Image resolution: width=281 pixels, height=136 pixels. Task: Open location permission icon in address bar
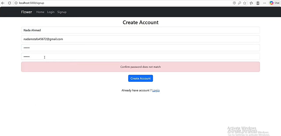pyautogui.click(x=234, y=3)
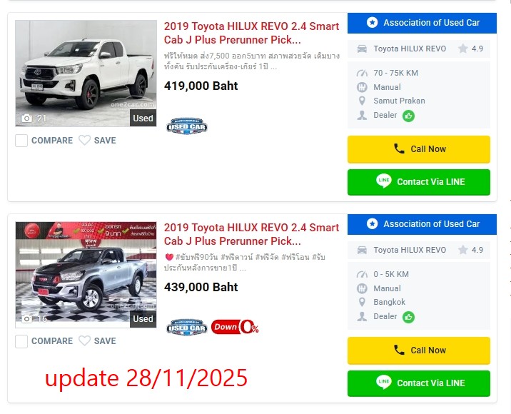Check the COMPARE box for white Hilux
This screenshot has width=511, height=414.
[x=21, y=141]
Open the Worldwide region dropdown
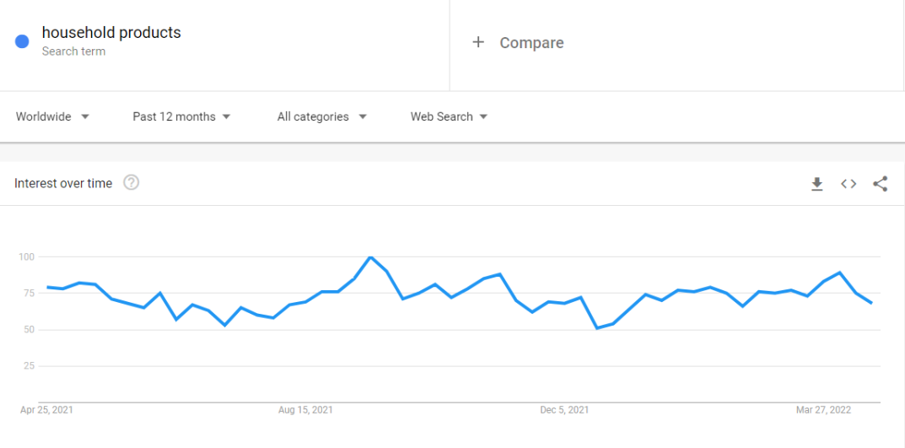Viewport: 905px width, 448px height. point(52,116)
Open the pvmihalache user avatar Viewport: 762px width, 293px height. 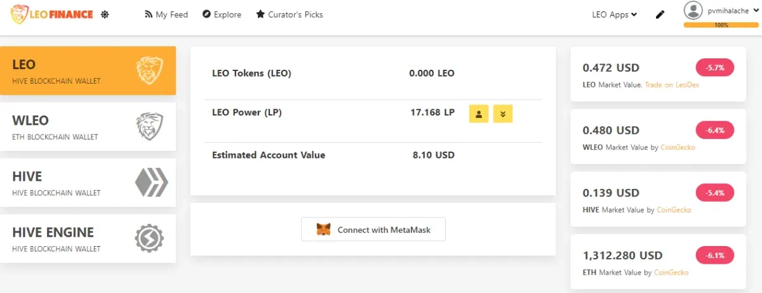pos(693,11)
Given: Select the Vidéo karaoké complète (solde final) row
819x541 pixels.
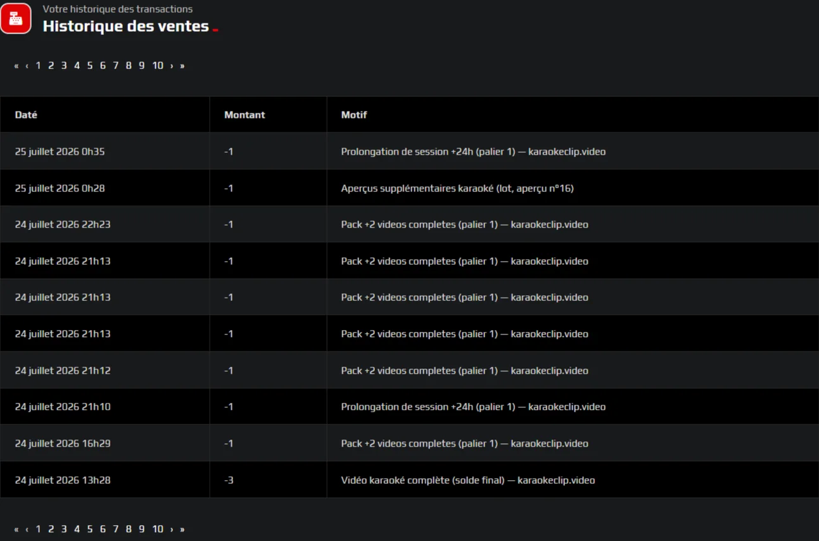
--
WORK ORDER: The lines from the one containing "Given: Select the" to the final line of the material, both ends included, should be retyped exactly and alone, with no pictures.

WRITTEN REPLY:
Given: Select the Vidéo karaoké complète (solde final) row
819x541 pixels.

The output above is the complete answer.